NM: Yeah, the Umpqua Valley was, and still is resource-oriented. The environmental groups don't get much traction there. The one time we had a protest on the Diamond Lake District, the ranger said, if they showed up on weekends, set up blockades, and so on. The ranger thought about it about two minutes, and said, "Let's let them sit." So, no controversy, no television stations. By the end of the week, there were two people left. Then law enforcement went in and said, "You guys got a choice. We'll give you a ride to 01:24:00town voluntarily, or we'll give you a ride to the jail." They chose the ride to town.

SS: Was this the Douglas County Sheriffs?

NM: Yeah, yeah.

SS: And Roseburg is slightly more conservative. [than Eugene, for example.]

NM: Yes, yes. So again, too far from population centers for the TV stations to get involved, since there was no controversy, no face-to-face shouting.

SS: So, I take it that from some of your other comments that you definitely see the relationship between demographics, cultural attachments, environment, and then even the inconsistencies that would exist versus a pure philosophical view of whatever you're talking about.

NM: Yes, yes.

SS: That was kind of a convoluted question, but do you understand what I'm saying?

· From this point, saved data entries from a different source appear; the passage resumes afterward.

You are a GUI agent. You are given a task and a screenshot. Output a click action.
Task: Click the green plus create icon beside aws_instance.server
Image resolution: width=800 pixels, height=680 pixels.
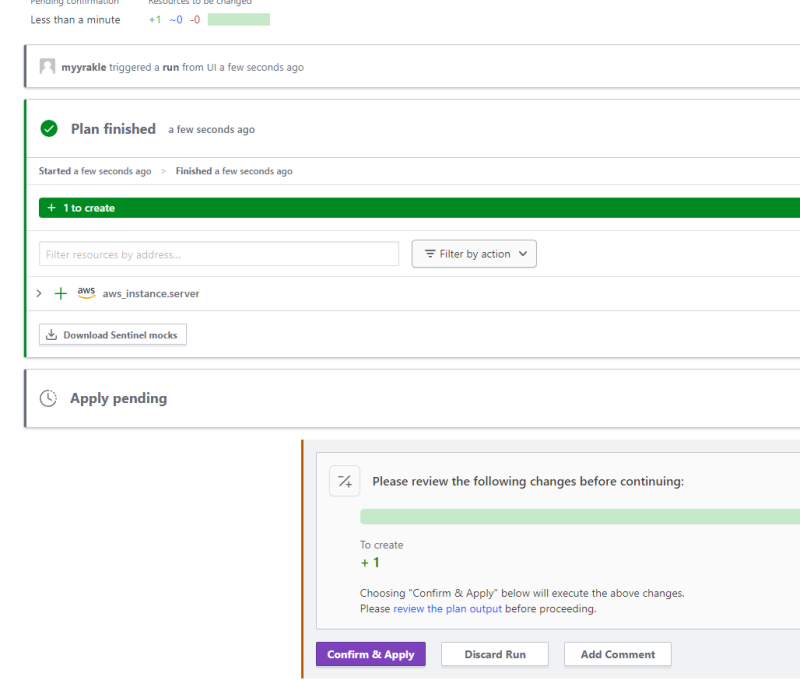click(x=61, y=294)
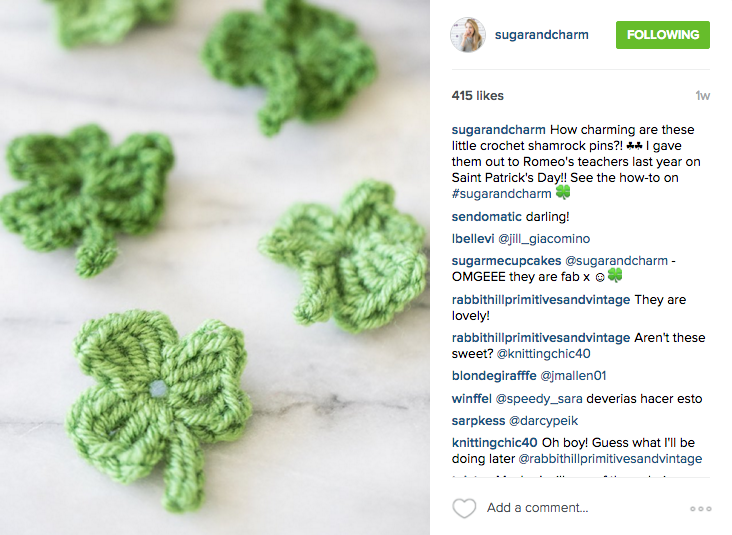This screenshot has width=732, height=535.
Task: Open winffel commenter profile
Action: coord(472,399)
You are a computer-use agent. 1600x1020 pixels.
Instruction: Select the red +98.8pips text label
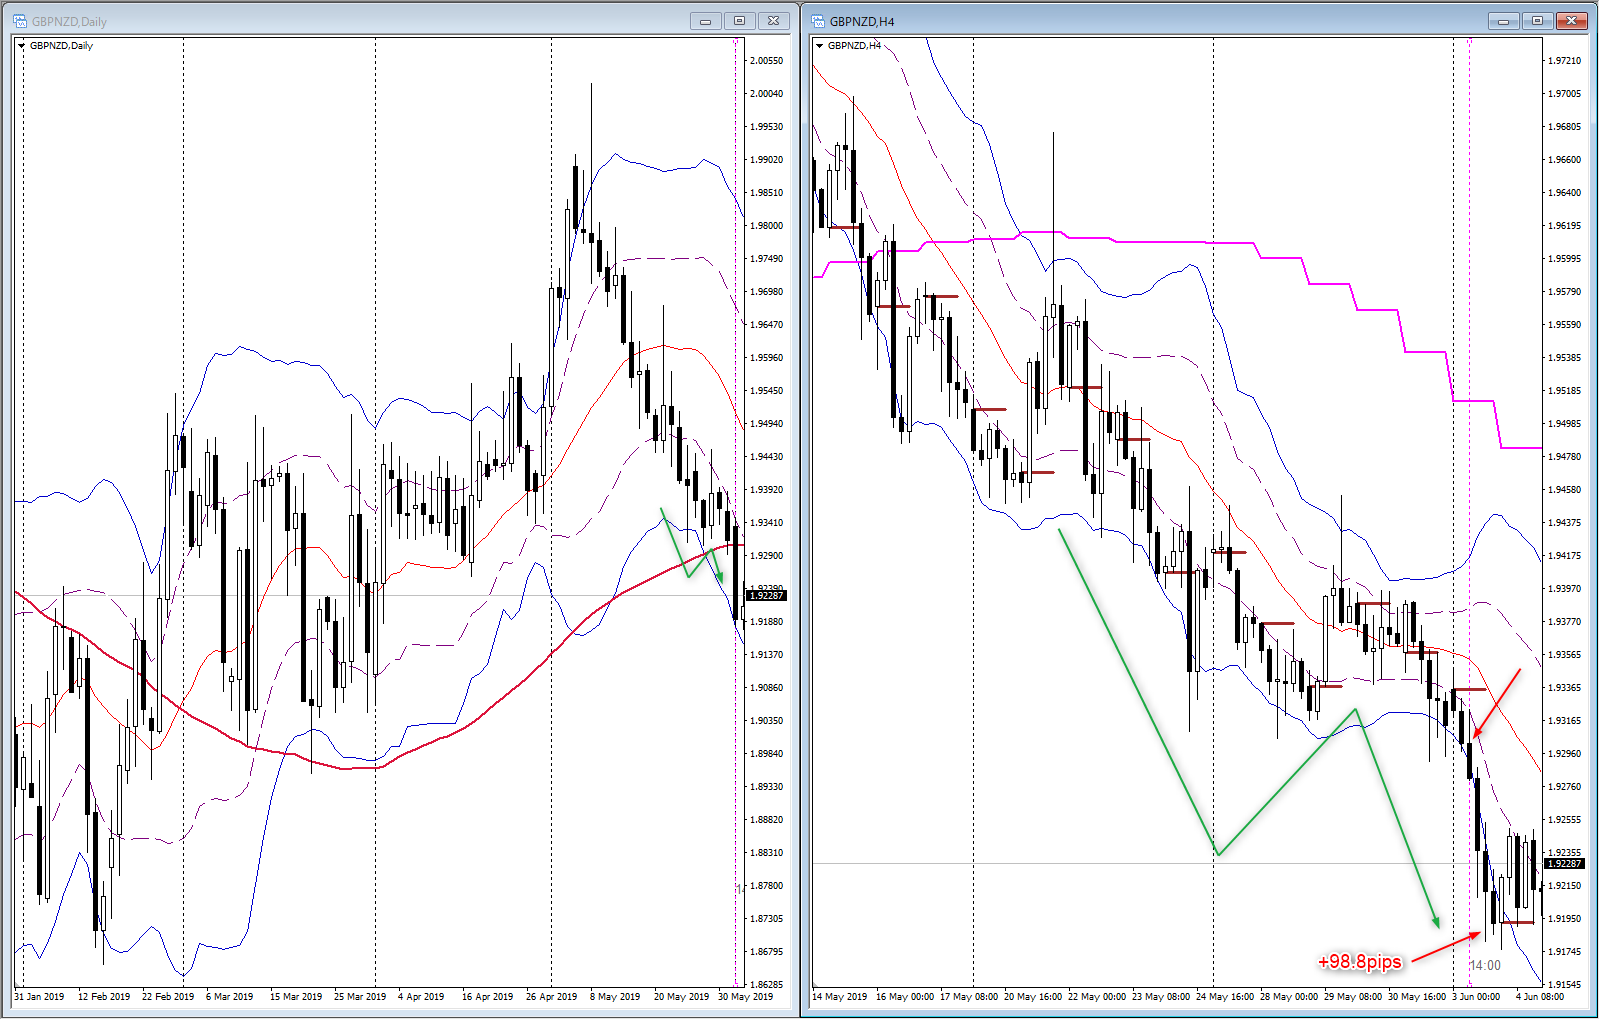(1359, 962)
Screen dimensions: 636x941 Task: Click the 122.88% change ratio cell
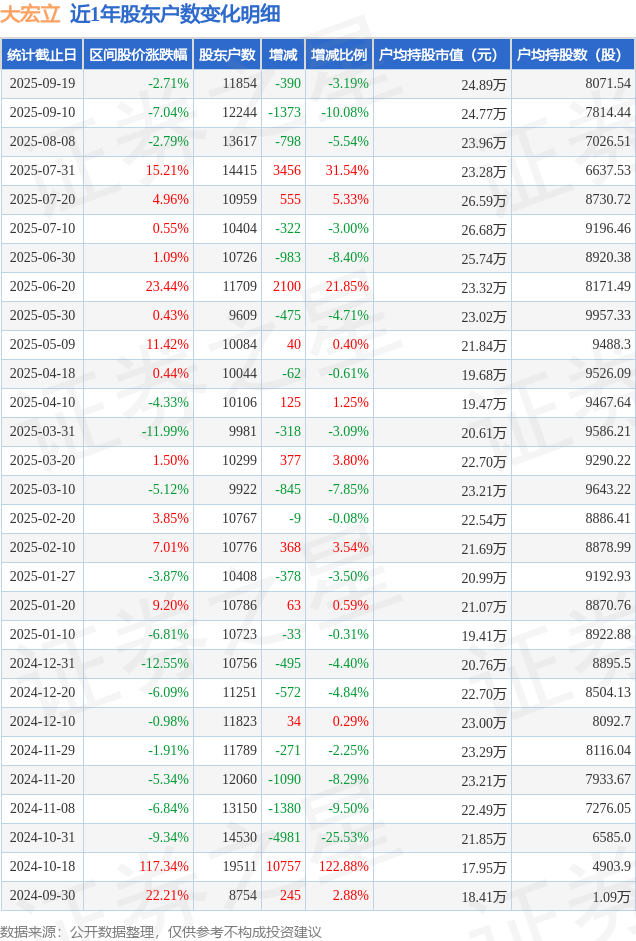pyautogui.click(x=341, y=866)
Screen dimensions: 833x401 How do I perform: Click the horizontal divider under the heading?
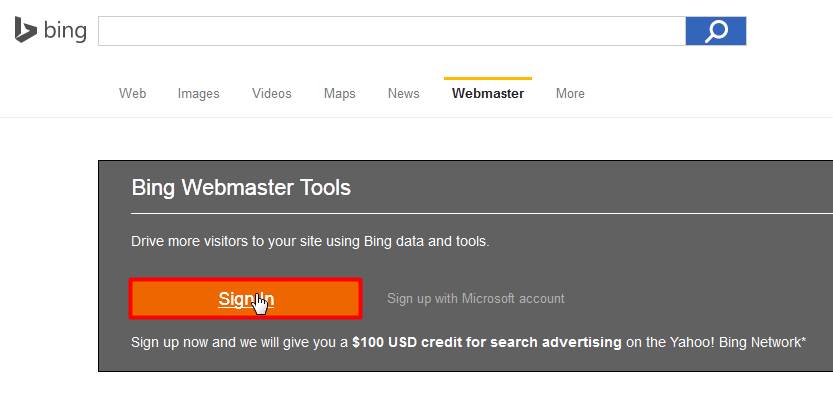coord(482,214)
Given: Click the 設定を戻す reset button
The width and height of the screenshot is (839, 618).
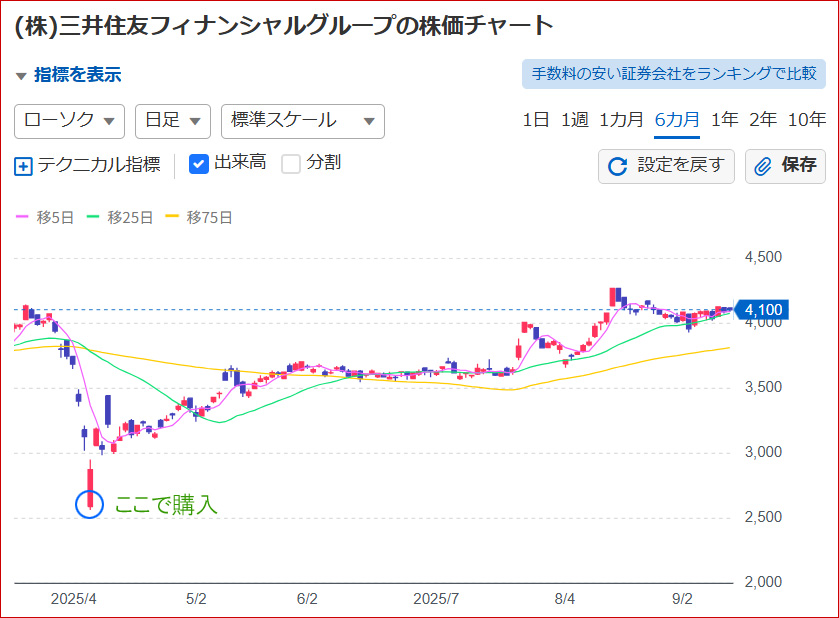Looking at the screenshot, I should [666, 166].
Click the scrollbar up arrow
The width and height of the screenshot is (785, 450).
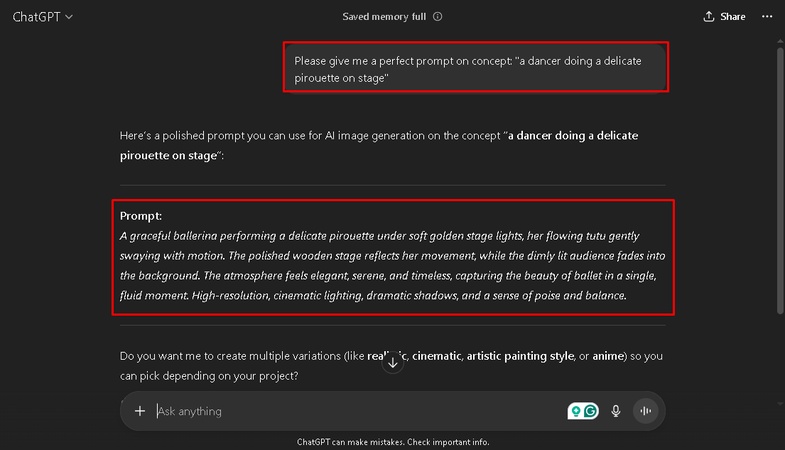point(780,41)
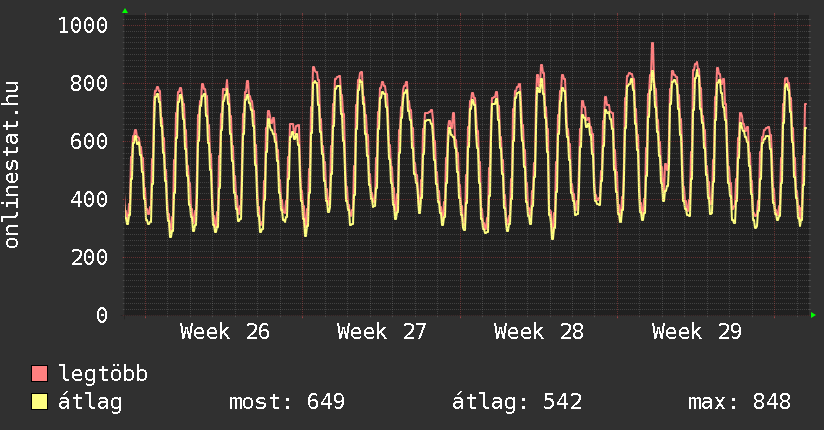
Task: Select the Week 29 axis label
Action: 696,332
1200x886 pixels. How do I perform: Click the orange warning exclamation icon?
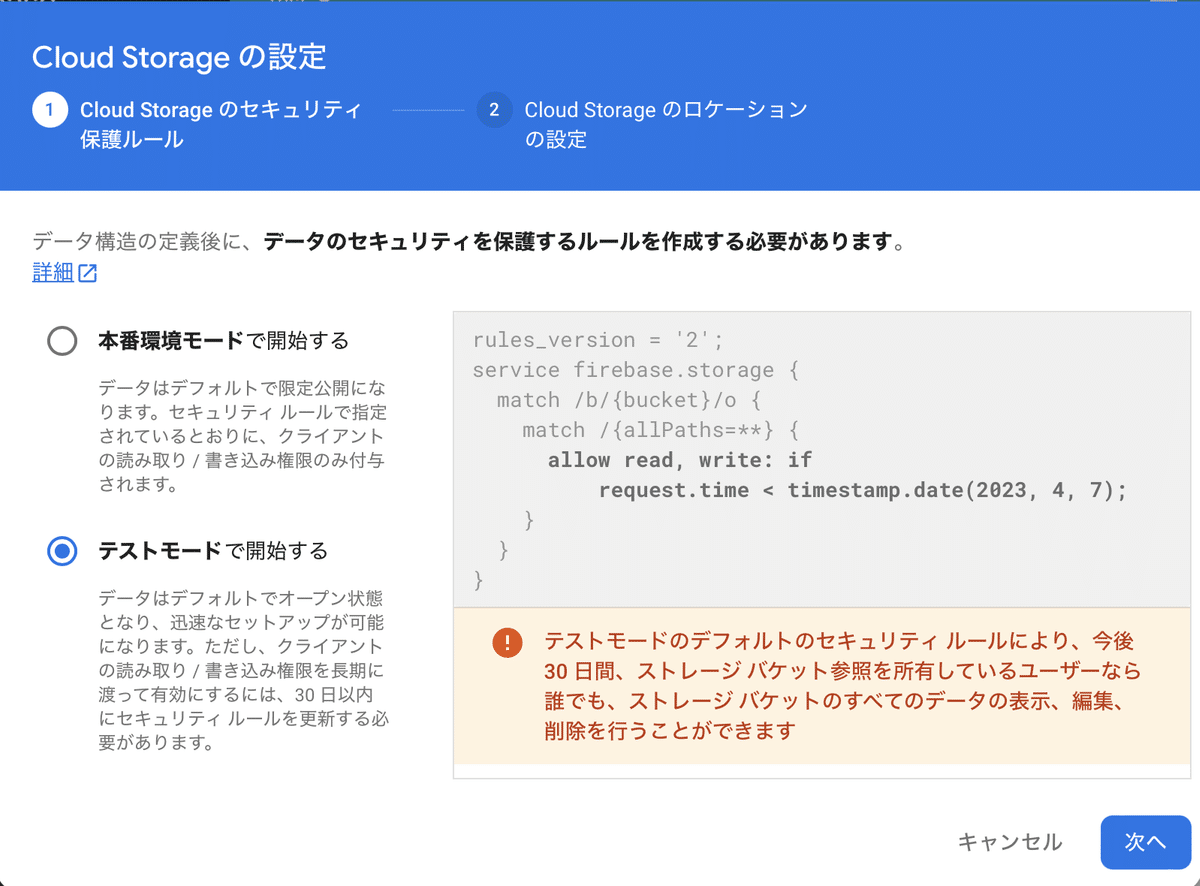point(507,643)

NM: I think so. They're very different populations, different focus. You know, 01:25:00the Willamette has the U of O Law Center to harass them all the time. The Umpqua, when I was there, had two people, I think, that liked to fuss with us. But there was no base of support there, really. So, we could go out and do our business, and frankly, the Umpqua was doing fine. But it was protecting the areas that needed to be protected, and you know, it wasn't out-of-control forestry by any means. Definitely, still "Industrial Forestry." But the desire, not to reduce harvest and that sort of thing.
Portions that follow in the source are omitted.